ISMRM - SCMR Workshop
Yuchi Liu, PhD
Research Scientist
Siemens Medical Solutions USA, Inc.
Yuchi Liu, PhD
Research Scientist
Siemens Medical Solutions USA, Inc.
Danielle Kara, PhD
Staff Scientist
Cleveland Clinic
Dingheng Mai
PhD Candidate
Cleveland Clinic
Tassia Ribeiro Salles Moura, MSc
Graduate Researcher
Cleveland Clinic / Cleveland State University
Michaela Schmidt
Applications Developer
Siemens Healthineers, Germany
Deborah Kwon, MD, FSCMR
Director of Cardiac MRI
Cleveland Clinic
Xiaoming Bi, PhD
Director, Cardiovascular MR Collaborations
Siemens Medical Solutions USA, Inc.
Christopher Nguyen, PhD, FSCMR, FACC
Director, Cardiovascular Innovation Research Center
Cleveland Clinic
Diffusion tensor imaging (DTI) provides a non-invasive tool to assess cardiac tissue microstructure1-5. However, low signal-to-noise ratio (SNR) and long acquisition times remain challenges. AI-based Deep Resolve technology (Siemens Healthineers, Forchheim, Germany) enables denoising and improving resolution using raw-data-to-image deep neural network. While it has been successfully used for neuroimaging, MSK, and other applications6, its effect on cardiac DTI remains unknown. This study aims to apply Deep Resolve Boost (DRB) and Deep Resolve Sharp (DRS) applications to cardiac DTI and evaluate its effect on SNR, image quality, and diffusion parameter maps.
Methods:
Five healthy volunteers and 4 patients were scanned under an IRB approved protocol on a 3T MRI scanner (MAGNETOM Cima.X, Siemens Healthineers, Forchheim, Germany). Images were acquired at end systole with ECG triggering under free-beathing using an M2 compensated7 SE-EPI research sequence with inner volume excitation, FOV 350mm×131mm, matrix size 128×48, 8mm slice, 5 slices, 12 diffusion directions, averages: 1 for b=50s/mm2 and 8 for b=500s/mm2. Total acquisition time was < 10min depending on subjects’ heart rate. DRB (denoising level medium) and DRS were enabled prospectively during the acquisition. The same raw data was retrospectively reconstructed on the scanner with DRB denoising level high plus DRS, as well as DRB and DRS off for comparison.

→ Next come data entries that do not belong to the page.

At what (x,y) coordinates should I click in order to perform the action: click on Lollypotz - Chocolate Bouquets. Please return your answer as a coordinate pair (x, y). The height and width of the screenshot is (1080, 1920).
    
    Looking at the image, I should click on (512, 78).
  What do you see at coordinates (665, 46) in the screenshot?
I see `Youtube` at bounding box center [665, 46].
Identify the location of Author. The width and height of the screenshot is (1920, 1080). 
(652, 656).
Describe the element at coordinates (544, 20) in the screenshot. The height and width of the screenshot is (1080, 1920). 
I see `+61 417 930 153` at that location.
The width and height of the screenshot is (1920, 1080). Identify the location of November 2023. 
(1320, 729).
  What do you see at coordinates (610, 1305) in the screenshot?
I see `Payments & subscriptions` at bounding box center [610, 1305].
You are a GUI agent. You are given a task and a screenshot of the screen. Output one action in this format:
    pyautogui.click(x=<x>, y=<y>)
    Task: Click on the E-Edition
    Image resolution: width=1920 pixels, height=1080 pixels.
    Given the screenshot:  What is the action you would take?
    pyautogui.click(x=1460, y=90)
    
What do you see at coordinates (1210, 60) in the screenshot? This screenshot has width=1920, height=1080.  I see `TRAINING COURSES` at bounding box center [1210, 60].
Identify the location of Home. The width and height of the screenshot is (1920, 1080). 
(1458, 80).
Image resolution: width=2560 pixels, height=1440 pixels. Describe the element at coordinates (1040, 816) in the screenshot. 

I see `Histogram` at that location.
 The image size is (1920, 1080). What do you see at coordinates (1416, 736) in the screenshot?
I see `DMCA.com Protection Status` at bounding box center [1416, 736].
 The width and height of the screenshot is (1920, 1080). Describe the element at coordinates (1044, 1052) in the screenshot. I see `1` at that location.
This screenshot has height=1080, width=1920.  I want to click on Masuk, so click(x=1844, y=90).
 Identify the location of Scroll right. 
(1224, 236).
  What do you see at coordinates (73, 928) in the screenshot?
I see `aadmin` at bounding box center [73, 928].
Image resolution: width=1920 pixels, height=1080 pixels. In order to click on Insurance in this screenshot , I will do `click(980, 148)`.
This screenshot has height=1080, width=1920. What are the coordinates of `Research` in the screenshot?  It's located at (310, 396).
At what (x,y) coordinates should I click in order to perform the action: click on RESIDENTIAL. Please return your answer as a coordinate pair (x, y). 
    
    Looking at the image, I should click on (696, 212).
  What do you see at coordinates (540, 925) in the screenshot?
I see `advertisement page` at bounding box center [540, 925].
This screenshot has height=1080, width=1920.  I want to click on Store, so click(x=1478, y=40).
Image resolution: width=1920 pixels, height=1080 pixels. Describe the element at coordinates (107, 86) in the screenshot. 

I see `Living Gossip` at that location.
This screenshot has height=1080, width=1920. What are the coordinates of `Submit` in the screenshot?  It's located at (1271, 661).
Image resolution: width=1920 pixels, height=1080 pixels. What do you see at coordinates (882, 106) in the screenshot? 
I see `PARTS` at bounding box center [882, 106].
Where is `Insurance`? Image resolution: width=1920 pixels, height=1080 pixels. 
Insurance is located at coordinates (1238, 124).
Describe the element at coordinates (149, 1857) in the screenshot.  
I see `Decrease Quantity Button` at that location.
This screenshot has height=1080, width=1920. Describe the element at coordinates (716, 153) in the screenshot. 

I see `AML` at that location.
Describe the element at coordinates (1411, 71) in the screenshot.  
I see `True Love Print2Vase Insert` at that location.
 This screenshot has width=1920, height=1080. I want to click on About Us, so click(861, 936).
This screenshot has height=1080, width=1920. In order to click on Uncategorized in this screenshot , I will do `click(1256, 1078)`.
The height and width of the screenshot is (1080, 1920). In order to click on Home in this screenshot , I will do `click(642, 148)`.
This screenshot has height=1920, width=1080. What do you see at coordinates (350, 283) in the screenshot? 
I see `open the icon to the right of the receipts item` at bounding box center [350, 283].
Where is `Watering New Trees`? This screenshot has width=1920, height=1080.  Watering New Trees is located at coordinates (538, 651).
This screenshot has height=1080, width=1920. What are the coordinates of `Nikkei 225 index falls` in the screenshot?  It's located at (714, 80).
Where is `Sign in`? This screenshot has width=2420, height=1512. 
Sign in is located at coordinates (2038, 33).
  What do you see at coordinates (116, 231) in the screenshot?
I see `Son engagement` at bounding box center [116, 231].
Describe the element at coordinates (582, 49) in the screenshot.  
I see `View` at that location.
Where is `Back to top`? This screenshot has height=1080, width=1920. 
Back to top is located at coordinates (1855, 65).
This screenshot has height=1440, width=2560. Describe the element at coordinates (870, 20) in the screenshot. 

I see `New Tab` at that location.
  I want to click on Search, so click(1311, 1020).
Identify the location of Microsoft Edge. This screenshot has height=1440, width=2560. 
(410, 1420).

A custom-built software in MATLAB was used to perform motion correction8 and generate mean diffusivity (MD), fractional anisotropy (FA), color FA, and helix angle (HA) maps. Mean and standard deviations of MD and FA values were calculated by manually segmenting the left ventricle (LV). SNR was calculated as mean signal intensity in LV divided by standard deviations of signal intensity in a background ROI averaged across all diffusion weighted images (DWI) for each b value. Diffusion maps generated using averages of 8, 4, 2, and 1 for b=500 s/mm2 DWI were compared in one volunteer.
Results:
DRB achieved significant SNR enhancement for both b-value images especially with denoising level high (Fig1). Fig2 shows DWI and diffusion parameter maps of one slice in one volunteer. DWI of both b-values are visually sharper with DRS as observed around myocardium borders and papillary muscles (Fig2A). DRB and DRS preserved smoothly varying helical structure even with fewer averages for high b-value acquisition; while disruption was observed without DRB and DRS (indicated by arrows in Fig2B). Table 1 shows comparison of global MD and FA values in all subjects. A trend of slight increase in MD and FA values was observed using DRB and DRS.
Conclusion:
In this preliminary study, enhancement in SNR and image sharpness was observed in human cardiac DTI images using DRB and DRS. Global FA and MD values obtained with DRB and DRS are comparable to those without it with a slight increasing trend. Further investigations will be performed in larger healthy and patient cohorts for statistical analysis.